Bladder traps are exclusive to a genus of aquatic and terrestrial plants known as bladderworts. The way a bladderwort works is by constantly pumping out the water from its bladder, which creates a partial vacuum within the bladder. This vacuum causes the walls of the bladder to be sucked in, which stores potential energy much like a spring. At this point, the bladder trap is set and all it needs is for an unlucky invertebrate to trigger on of the 'levers' which extends from the bottom of the bladder's trap door. This causes the seal on the bladder to break, releasing the potential energy and causing the bladderwort's prey and some water to be sucked into the bladder, where it is broken down with digestive enzymes secreted by the plant.

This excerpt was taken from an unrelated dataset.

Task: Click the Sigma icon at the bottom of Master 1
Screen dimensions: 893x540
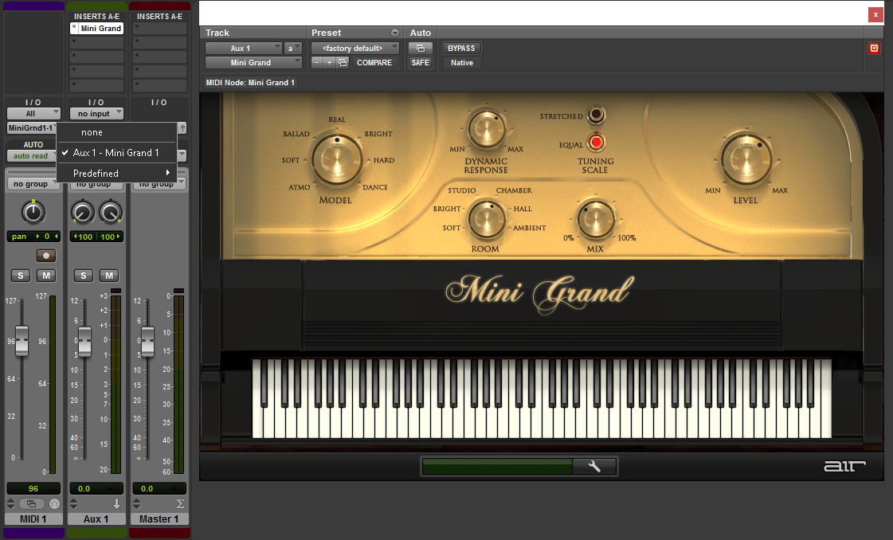Action: [182, 503]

The entire trapping process only takes 1/100 of a second, and this lightning fast speed has made studying the mechanisms at work a very difficult process so far. Yet as Poppinga and his colleagues note, recent advancements in microscopy and faster cameras have allowed for greater insight into how the bladderwort is able to suck so hard.

"The great advantage of using modern microscopes … is that we could get a very close look at fine structures that are crucial for trap functioning," said Poppinga. "We could get architectural information in more detail than anyone has seen before. If we can work out how the bladderwort can grab food so quickly, it could also … possibly lead to biomimetic technical innovations."